Dataset entries:

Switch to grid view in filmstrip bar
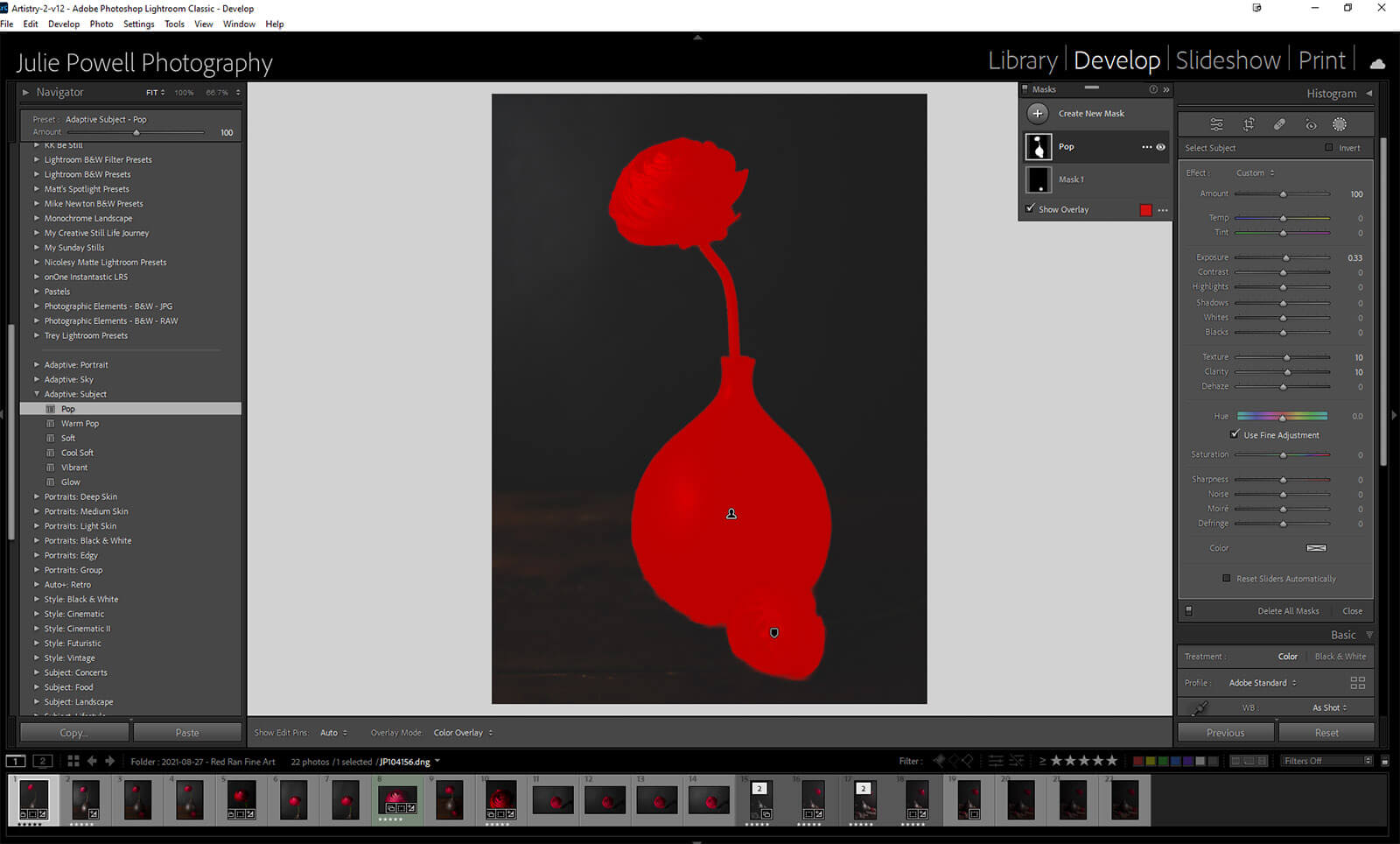This screenshot has width=1400, height=844. click(74, 762)
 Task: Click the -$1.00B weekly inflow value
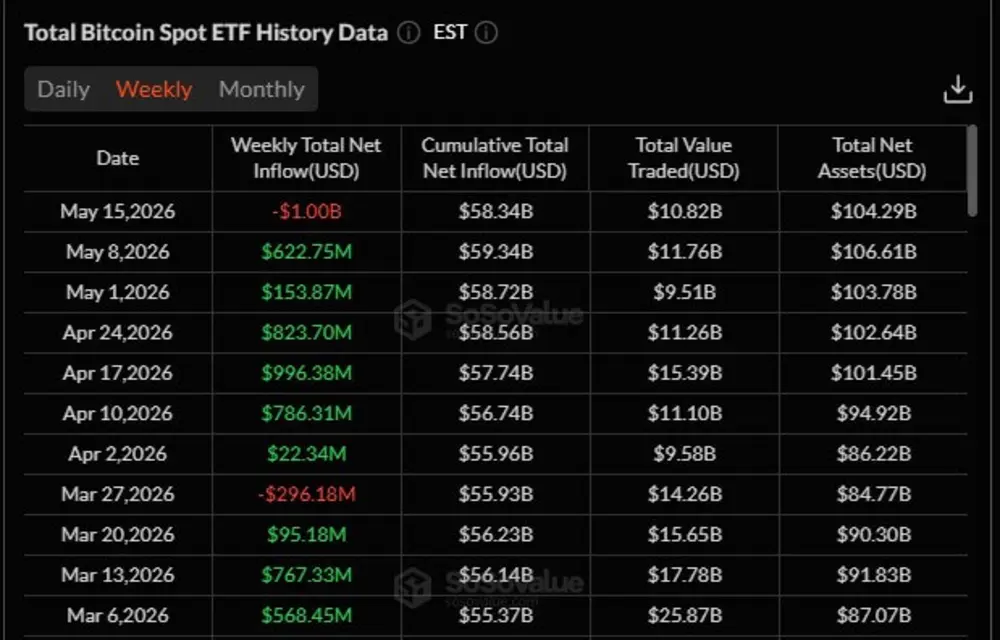click(306, 211)
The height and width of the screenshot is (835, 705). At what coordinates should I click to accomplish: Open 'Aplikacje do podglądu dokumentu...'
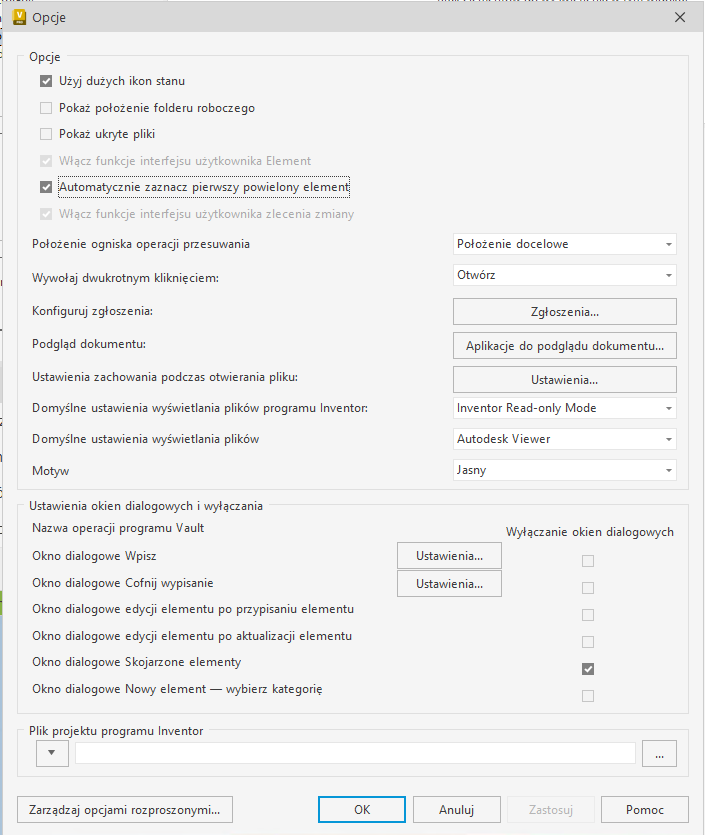565,346
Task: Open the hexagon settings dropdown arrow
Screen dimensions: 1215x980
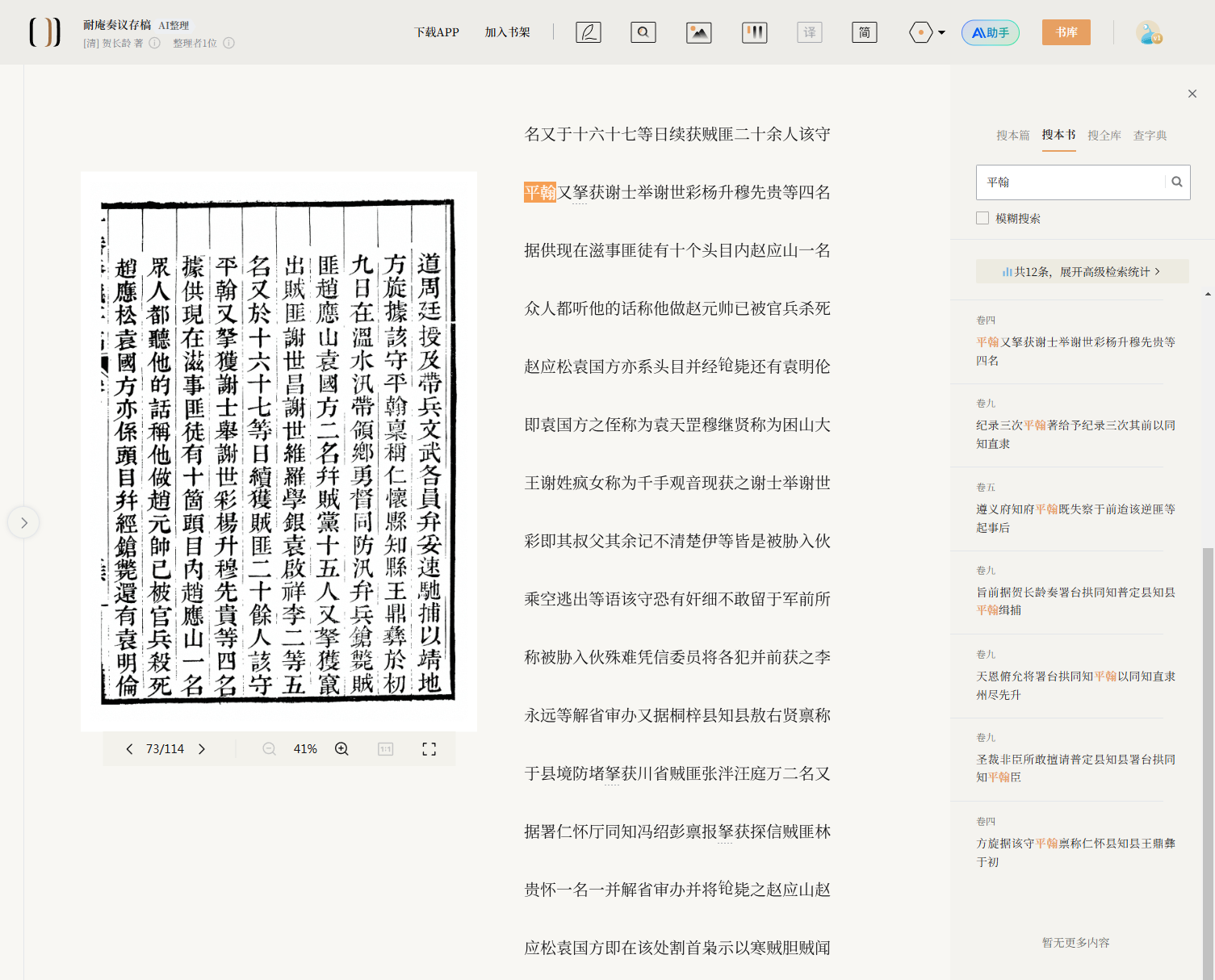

AIM OF THE TASK: Look above for the line containing "Task: Open the"; output that line and all lines after it through the last one exactly, without the pictures.

WRITTEN RESPONSE:
Task: Open the hexagon settings dropdown arrow
Screen dimensions: 1215x980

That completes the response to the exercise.